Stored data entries
····················

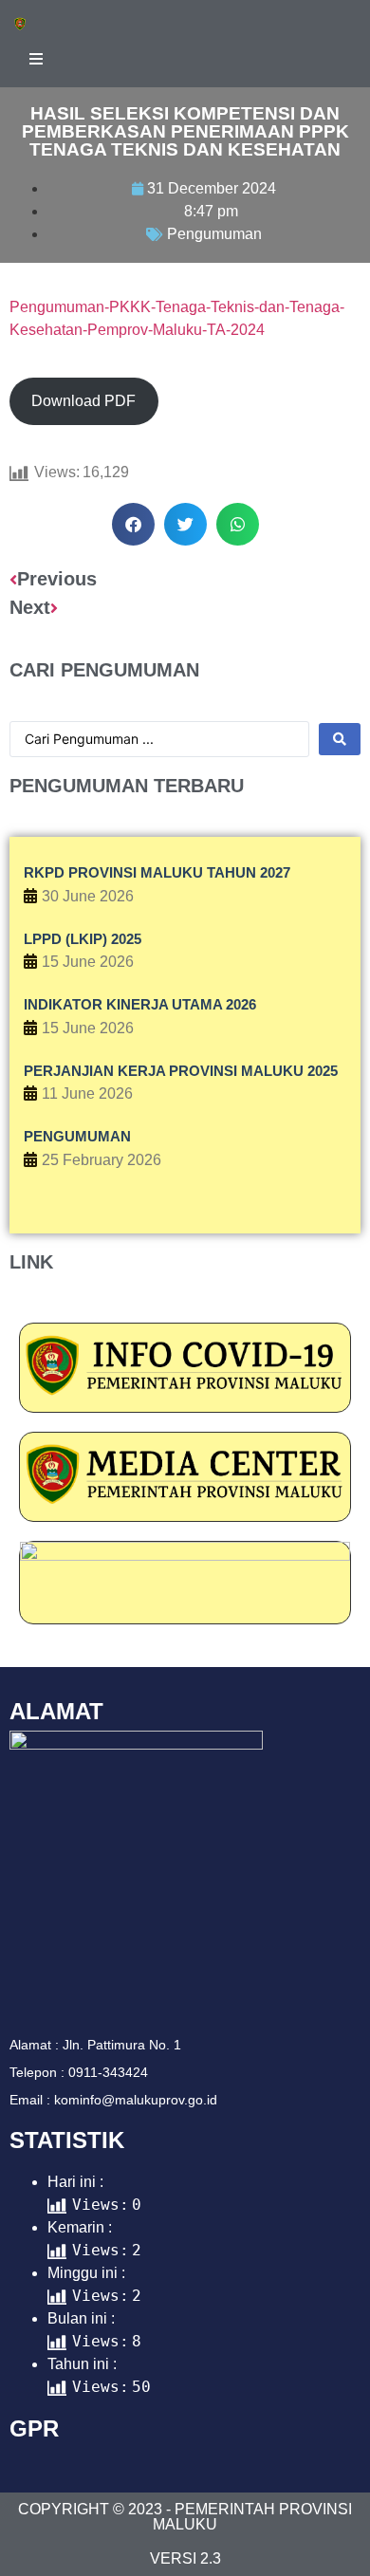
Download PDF (83, 401)
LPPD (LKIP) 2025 (82, 939)
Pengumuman (214, 234)
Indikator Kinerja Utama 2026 (140, 1004)
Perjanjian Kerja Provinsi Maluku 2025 (181, 1071)
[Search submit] (340, 739)
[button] (133, 524)
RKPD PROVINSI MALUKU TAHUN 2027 (157, 872)
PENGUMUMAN (77, 1136)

····················

■ Instructions for the task ■
The answer is the line with "LPPD (LKIP) 2025 (82, 939)" plus every line after it, printed exactly as they appear above.

■ Answer space ■
LPPD (LKIP) 2025 (82, 939)
Pengumuman (214, 234)
Indikator Kinerja Utama 2026 (140, 1004)
Perjanjian Kerja Provinsi Maluku 2025 (181, 1071)
[Search submit] (340, 739)
[button] (133, 524)
RKPD PROVINSI MALUKU TAHUN 2027 (157, 872)
PENGUMUMAN (77, 1136)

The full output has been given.